Strength of the evidence

The cumulative base is 56 peer-reviewed papers across 2017–2025. Half (28) appear in the JMIR Publications family, with additional outputs in The Lancet Psychiatry, BMJ Open, npj Mental Health Research, Comprehensive Psychiatry and the Medical Journal of Australia. Methodological breadth includes a 1,500-participant clinical-effectiveness randomised controlled trial in progress (EMPOWERED, primary outcome at 12 months — Hickie et al., 2023), digital-staging validation against expert raters, multicentre observational cohorts of up to 2,682 participants, latent-class and Bayesian-network modelling, and system-dynamics economic evaluation. The primary research base is the Brain and Mind Centre, University of Sydney, with international replication underway in Alberta, Canada and Colombia.
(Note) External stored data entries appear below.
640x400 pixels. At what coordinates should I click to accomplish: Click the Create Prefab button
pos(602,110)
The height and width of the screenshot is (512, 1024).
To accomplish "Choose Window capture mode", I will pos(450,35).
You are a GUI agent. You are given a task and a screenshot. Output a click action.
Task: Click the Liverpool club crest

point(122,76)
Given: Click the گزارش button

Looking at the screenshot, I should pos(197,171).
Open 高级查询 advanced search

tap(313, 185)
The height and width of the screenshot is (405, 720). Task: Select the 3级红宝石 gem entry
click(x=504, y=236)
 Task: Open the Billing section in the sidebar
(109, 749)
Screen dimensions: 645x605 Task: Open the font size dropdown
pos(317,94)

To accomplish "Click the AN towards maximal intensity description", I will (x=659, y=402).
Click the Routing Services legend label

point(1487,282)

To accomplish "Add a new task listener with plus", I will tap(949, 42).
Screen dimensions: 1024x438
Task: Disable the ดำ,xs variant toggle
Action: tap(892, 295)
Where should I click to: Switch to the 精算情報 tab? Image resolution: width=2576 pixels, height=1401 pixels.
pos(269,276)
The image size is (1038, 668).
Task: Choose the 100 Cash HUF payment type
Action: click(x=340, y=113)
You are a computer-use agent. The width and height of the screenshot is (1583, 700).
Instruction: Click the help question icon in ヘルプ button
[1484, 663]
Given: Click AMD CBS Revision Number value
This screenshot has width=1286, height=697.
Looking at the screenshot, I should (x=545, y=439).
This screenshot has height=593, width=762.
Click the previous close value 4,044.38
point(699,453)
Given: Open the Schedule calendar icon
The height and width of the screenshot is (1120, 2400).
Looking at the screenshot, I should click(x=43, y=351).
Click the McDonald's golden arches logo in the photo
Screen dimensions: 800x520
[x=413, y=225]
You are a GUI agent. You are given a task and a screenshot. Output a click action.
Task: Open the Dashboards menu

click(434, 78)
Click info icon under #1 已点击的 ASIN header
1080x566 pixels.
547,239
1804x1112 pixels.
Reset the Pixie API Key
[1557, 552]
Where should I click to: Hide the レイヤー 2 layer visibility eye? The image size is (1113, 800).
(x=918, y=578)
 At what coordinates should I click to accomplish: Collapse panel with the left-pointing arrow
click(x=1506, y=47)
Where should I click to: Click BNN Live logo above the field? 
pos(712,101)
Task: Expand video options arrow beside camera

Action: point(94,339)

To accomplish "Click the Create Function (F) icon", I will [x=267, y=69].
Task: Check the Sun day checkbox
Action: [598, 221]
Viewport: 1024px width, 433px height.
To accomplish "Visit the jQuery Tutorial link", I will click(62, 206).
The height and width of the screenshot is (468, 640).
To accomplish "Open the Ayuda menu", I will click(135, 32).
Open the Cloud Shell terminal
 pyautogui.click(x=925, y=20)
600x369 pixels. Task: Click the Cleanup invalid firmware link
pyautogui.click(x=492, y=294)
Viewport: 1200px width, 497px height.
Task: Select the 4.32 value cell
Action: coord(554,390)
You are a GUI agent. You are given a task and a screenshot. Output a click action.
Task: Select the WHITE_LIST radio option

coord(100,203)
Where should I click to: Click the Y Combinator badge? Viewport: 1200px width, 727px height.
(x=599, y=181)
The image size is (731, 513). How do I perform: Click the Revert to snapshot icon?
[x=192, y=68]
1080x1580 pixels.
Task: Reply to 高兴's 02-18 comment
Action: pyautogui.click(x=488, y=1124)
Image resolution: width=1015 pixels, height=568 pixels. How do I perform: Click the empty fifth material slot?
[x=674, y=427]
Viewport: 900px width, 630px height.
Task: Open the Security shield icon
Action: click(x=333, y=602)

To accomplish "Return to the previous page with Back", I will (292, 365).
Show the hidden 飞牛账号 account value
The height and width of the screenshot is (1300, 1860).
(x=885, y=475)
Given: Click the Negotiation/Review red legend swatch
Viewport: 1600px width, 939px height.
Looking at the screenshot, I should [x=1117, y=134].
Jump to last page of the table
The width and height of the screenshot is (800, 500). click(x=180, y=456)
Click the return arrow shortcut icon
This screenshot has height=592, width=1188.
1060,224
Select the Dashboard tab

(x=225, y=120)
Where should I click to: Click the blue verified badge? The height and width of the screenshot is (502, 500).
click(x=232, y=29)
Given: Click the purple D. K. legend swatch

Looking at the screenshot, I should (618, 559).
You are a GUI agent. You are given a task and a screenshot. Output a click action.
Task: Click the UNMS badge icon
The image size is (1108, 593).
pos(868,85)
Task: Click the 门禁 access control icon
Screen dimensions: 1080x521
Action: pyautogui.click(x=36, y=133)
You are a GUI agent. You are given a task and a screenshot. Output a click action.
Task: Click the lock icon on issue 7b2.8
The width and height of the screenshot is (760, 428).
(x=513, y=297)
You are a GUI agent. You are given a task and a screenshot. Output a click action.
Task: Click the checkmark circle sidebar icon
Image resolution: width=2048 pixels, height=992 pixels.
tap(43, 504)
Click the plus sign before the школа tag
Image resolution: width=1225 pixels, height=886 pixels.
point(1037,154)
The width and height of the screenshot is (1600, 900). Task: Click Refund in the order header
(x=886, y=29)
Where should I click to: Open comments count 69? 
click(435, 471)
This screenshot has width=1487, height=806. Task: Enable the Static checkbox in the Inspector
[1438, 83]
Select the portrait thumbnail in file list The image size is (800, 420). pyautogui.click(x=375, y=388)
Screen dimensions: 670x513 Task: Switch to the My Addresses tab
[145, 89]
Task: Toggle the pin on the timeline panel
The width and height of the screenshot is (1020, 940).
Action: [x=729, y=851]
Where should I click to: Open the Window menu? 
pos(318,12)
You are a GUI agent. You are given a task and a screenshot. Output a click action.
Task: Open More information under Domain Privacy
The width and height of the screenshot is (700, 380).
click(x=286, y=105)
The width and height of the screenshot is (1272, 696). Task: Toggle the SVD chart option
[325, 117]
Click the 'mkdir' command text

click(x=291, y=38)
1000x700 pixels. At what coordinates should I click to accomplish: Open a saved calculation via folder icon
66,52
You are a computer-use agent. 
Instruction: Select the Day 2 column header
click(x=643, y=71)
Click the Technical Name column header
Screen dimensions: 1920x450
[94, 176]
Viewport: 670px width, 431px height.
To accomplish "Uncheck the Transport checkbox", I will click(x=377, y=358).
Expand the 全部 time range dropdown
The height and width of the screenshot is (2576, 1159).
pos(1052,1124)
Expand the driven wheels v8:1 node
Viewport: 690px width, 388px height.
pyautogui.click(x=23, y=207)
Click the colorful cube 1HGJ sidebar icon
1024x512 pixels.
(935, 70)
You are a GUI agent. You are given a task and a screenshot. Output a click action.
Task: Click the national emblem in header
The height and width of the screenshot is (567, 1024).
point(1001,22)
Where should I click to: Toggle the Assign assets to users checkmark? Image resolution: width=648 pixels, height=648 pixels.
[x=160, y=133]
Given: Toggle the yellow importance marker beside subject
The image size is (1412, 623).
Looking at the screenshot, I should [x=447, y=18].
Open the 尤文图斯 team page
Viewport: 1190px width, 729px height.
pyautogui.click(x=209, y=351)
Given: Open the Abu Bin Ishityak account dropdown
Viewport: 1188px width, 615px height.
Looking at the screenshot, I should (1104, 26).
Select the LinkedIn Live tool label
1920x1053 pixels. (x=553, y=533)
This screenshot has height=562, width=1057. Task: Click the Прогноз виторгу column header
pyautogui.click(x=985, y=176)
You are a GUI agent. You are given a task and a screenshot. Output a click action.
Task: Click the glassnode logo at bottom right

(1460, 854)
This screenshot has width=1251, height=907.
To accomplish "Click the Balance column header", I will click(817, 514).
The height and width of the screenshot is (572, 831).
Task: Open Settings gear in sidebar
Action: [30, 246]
doi:10.1136/bmjopen-2023-072082


Where the evidence is still developing

Gaps and continuing research

  • Pivotal effectiveness RCT in progress: The EMPOWERED trial (N=1,500) is ongoing; published clinical-outcome evidence to date is predominantly observational rather than experimental.
  • Service-level variation: Engagement varies markedly across services — in the multicentre study, 75% of clients completed only the initial assessment outside the highest-performing site, indicating that service-level integration is the rate-limiting factor for measurement-based care rather than the technology itself.
  • Uncertainty in cost modelling: Cost-effectiveness modelling carries wide uncertainty intervals (95% UI on incremental QALYs −3,135 to 14,507).
  • Population coverage: The evidence base is predominantly youth-focused (12–25 years); coverage of older adults, perinatal and culturally diverse populations is comparatively thinner.